Re: Howto do "a detailed cleanup with the aid of the sysclean package"?
How about someone simply (better than I) updating the manual page and pkg_info output with warnings and clarifications about the intended use case and risks? Maybe the man page could say (just as an idea): "Warning: this is intended to suggest files for removal, that it guesses are obsolete; if you build software locally or modify other system files, it may mistakenly suggest removal of libraries or other files that you want to keep.
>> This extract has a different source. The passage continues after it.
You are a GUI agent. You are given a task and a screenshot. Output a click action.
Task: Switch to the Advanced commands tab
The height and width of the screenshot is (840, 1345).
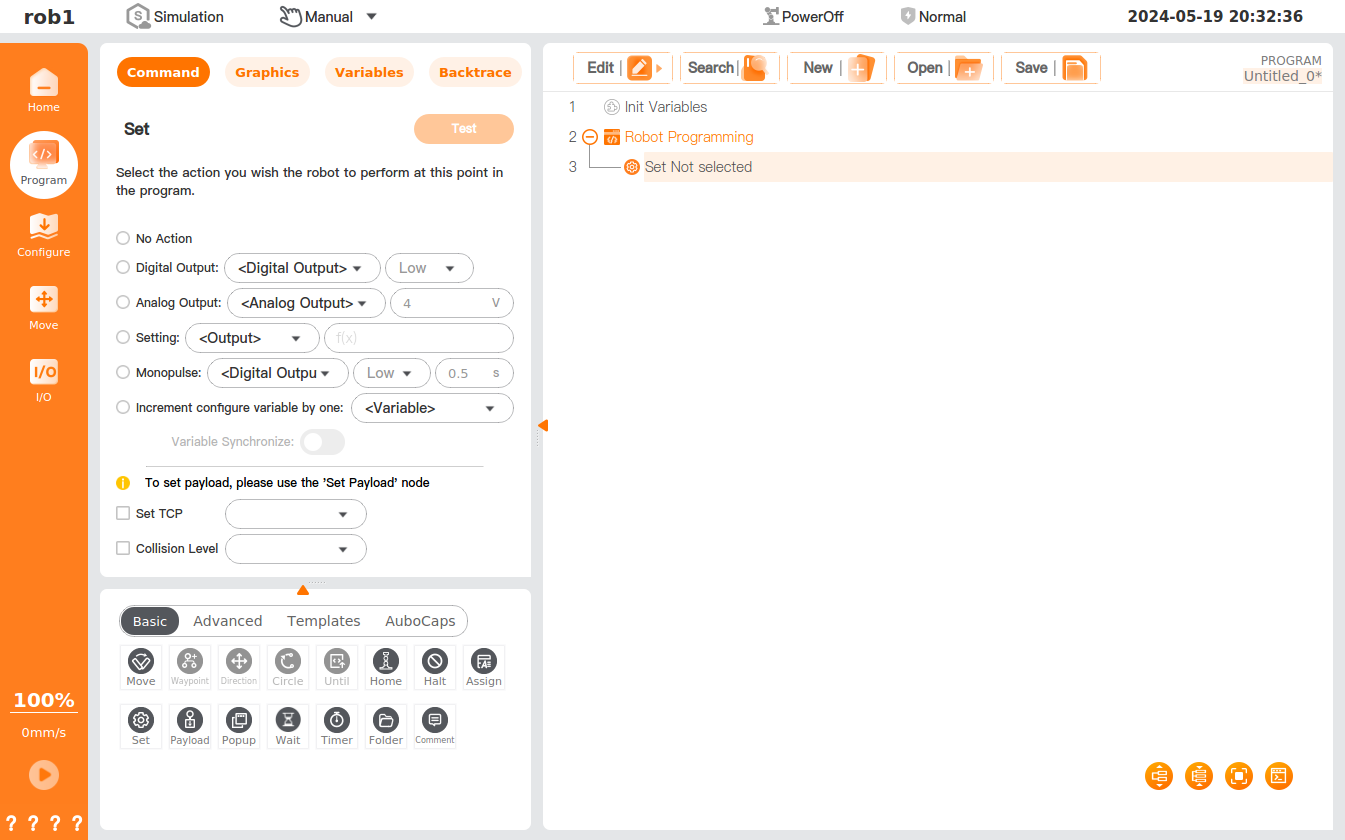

It should only be used by those who are familiar with their system and accept the risks involved [and maybe?: or who know for certain they have not changed anything ... in the directories it checks.]" Followed possibly by something like: "It has not (yet) applied the lessons of "find -print0" and "xargs -0", and could recommend removing something you don't expect: review carefully its output before proceeding with file deletions." And in the man page and pkg_info output, wherever "obsolete" is found, something like: < [...] It only reports obsolete > [...] It only reports *possibly* obsolete [...]; see the manual page for > more information. And similarly in the upgrade guide, if it were mentioned there in the future. Another possible step could be making it emit a concise message about the risk and intent, when it runs, if there is a practical way in a comment near the beginning of the output without breaking its function; or comment the output with that included so users have to think before they can use it (passing a switch or something). With some of those, maybe it can remain in the learnable flow, for new or maturing users. Just thoughts; if not helpful, forgive the noise.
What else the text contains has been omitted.